TASK REQUIREMENTS:
Transcribe the lines from the start of the data below through the line with "Given: Click the Openwrt logo banner", word for word and nothing more.

Start of PROVIDED ENTRIES

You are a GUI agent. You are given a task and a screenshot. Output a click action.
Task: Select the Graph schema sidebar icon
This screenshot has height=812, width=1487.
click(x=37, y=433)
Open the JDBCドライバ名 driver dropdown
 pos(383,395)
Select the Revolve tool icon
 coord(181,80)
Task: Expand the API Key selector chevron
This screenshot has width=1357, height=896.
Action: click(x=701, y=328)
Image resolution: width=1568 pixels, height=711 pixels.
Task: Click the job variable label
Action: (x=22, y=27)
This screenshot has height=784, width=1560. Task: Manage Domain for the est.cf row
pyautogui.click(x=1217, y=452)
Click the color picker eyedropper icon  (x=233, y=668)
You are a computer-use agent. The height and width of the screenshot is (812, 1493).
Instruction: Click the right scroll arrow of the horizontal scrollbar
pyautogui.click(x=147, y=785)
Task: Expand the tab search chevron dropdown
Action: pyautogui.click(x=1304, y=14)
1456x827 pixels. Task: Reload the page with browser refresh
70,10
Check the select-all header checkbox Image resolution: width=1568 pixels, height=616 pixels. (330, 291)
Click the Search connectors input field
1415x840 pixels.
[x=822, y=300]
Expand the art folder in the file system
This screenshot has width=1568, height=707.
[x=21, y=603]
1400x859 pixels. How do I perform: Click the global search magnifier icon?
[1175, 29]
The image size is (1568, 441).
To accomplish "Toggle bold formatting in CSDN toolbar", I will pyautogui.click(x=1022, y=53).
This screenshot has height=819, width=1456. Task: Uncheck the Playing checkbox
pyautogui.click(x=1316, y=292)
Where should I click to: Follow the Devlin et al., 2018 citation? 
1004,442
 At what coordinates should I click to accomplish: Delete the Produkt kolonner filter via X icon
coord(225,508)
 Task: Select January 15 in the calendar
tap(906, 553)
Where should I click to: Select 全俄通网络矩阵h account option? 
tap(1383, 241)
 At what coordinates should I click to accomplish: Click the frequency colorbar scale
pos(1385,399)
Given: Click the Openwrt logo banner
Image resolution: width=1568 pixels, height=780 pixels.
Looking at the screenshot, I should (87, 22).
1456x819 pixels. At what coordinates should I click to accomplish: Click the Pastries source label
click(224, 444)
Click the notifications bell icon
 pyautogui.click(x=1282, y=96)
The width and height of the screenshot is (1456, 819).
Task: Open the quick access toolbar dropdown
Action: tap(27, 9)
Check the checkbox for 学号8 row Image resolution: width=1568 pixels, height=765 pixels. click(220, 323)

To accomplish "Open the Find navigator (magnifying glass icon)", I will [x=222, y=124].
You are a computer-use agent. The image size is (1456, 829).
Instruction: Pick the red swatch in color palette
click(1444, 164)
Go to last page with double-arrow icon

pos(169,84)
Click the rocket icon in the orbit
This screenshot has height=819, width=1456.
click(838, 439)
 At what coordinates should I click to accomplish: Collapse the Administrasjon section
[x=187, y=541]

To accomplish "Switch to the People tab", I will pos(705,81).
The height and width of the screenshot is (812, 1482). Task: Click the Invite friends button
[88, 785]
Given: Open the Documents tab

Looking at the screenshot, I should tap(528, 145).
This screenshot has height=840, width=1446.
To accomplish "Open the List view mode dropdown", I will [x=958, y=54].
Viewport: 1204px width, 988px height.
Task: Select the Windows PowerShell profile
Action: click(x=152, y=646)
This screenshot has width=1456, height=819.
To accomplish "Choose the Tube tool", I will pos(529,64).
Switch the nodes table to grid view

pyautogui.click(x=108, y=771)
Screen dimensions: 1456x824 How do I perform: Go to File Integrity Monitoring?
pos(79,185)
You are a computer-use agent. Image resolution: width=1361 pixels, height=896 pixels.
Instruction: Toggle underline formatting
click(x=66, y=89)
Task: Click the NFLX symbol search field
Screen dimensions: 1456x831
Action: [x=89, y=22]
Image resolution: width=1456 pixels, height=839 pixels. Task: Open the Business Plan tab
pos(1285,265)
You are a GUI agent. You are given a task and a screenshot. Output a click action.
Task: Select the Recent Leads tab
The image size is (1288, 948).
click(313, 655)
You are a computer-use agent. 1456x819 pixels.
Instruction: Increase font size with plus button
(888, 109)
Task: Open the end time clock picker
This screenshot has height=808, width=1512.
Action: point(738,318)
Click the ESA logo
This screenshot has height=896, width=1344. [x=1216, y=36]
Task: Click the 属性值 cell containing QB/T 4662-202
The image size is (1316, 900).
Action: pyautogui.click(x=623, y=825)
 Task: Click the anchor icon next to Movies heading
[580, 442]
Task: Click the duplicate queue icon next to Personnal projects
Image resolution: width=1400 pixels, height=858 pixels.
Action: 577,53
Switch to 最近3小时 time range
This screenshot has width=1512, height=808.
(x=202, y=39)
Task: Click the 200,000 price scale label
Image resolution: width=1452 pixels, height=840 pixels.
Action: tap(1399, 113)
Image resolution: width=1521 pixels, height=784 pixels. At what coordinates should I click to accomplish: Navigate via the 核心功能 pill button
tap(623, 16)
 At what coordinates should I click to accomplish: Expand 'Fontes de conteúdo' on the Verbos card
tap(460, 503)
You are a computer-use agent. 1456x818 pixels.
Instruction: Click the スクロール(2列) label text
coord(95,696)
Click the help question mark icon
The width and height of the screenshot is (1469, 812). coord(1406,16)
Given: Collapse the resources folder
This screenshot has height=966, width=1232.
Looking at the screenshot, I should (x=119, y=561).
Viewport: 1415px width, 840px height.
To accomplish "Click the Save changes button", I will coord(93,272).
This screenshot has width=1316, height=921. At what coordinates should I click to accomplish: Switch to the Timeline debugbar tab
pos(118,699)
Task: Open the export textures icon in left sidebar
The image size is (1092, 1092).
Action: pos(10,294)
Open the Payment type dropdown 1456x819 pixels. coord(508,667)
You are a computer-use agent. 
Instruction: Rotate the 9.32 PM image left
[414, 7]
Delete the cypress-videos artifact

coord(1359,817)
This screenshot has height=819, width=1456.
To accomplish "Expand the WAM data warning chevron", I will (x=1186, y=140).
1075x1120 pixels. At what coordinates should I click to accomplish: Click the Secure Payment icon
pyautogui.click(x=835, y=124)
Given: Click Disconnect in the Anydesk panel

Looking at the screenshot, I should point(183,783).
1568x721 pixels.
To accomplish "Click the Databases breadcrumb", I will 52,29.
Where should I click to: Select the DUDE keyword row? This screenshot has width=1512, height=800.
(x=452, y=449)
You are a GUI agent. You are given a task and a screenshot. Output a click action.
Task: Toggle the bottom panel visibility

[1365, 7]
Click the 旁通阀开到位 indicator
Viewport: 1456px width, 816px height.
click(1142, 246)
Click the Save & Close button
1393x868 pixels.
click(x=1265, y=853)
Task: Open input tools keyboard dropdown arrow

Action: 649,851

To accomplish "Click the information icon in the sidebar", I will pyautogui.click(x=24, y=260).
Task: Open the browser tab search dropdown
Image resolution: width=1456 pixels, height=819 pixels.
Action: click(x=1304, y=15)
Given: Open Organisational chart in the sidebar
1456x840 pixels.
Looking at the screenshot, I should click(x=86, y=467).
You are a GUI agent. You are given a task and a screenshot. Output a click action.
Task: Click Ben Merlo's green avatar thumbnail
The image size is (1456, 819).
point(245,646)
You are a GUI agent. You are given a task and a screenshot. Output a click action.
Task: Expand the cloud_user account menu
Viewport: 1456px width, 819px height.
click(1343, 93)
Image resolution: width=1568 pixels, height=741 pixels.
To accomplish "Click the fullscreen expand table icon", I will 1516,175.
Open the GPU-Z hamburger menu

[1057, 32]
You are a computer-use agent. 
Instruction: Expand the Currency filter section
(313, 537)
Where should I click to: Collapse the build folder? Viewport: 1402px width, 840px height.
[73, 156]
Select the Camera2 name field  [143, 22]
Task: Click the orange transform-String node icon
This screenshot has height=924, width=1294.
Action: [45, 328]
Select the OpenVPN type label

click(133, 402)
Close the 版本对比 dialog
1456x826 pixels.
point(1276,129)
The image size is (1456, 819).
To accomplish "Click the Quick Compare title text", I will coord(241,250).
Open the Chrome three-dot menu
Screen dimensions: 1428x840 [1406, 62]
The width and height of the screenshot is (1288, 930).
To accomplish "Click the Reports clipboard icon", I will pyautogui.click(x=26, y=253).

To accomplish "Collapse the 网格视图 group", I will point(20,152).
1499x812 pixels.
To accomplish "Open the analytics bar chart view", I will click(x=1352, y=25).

End of PROVIDED ENTRIES

TASK SOLUTION:
You are a GUI agent. You are given a task and a screenshot. Output a click action.
Task: Select the Graph schema sidebar icon
This screenshot has height=812, width=1487.
click(x=37, y=433)
Open the JDBCドライバ名 driver dropdown
 pos(383,395)
Select the Revolve tool icon
 coord(181,80)
Task: Expand the API Key selector chevron
This screenshot has width=1357, height=896.
Action: click(x=701, y=328)
Image resolution: width=1568 pixels, height=711 pixels.
Task: Click the job variable label
Action: (x=22, y=27)
This screenshot has height=784, width=1560. Task: Manage Domain for the est.cf row
pyautogui.click(x=1217, y=452)
Click the color picker eyedropper icon  (x=233, y=668)
You are a computer-use agent. The height and width of the screenshot is (812, 1493).
Instruction: Click the right scroll arrow of the horizontal scrollbar
pyautogui.click(x=147, y=785)
Task: Expand the tab search chevron dropdown
Action: pyautogui.click(x=1304, y=14)
1456x827 pixels. Task: Reload the page with browser refresh
70,10
Check the select-all header checkbox Image resolution: width=1568 pixels, height=616 pixels. (330, 291)
Click the Search connectors input field
1415x840 pixels.
[x=822, y=300]
Expand the art folder in the file system
This screenshot has width=1568, height=707.
[x=21, y=603]
1400x859 pixels. How do I perform: Click the global search magnifier icon?
[1175, 29]
The image size is (1568, 441).
To accomplish "Toggle bold formatting in CSDN toolbar", I will pyautogui.click(x=1022, y=53).
This screenshot has height=819, width=1456. Task: Uncheck the Playing checkbox
pyautogui.click(x=1316, y=292)
Where should I click to: Follow the Devlin et al., 2018 citation? 
1004,442
 At what coordinates should I click to accomplish: Delete the Produkt kolonner filter via X icon
coord(225,508)
 Task: Select January 15 in the calendar
tap(906, 553)
Where should I click to: Select 全俄通网络矩阵h account option? 
tap(1383, 241)
 At what coordinates should I click to accomplish: Click the frequency colorbar scale
pos(1385,399)
Given: Click the Openwrt logo banner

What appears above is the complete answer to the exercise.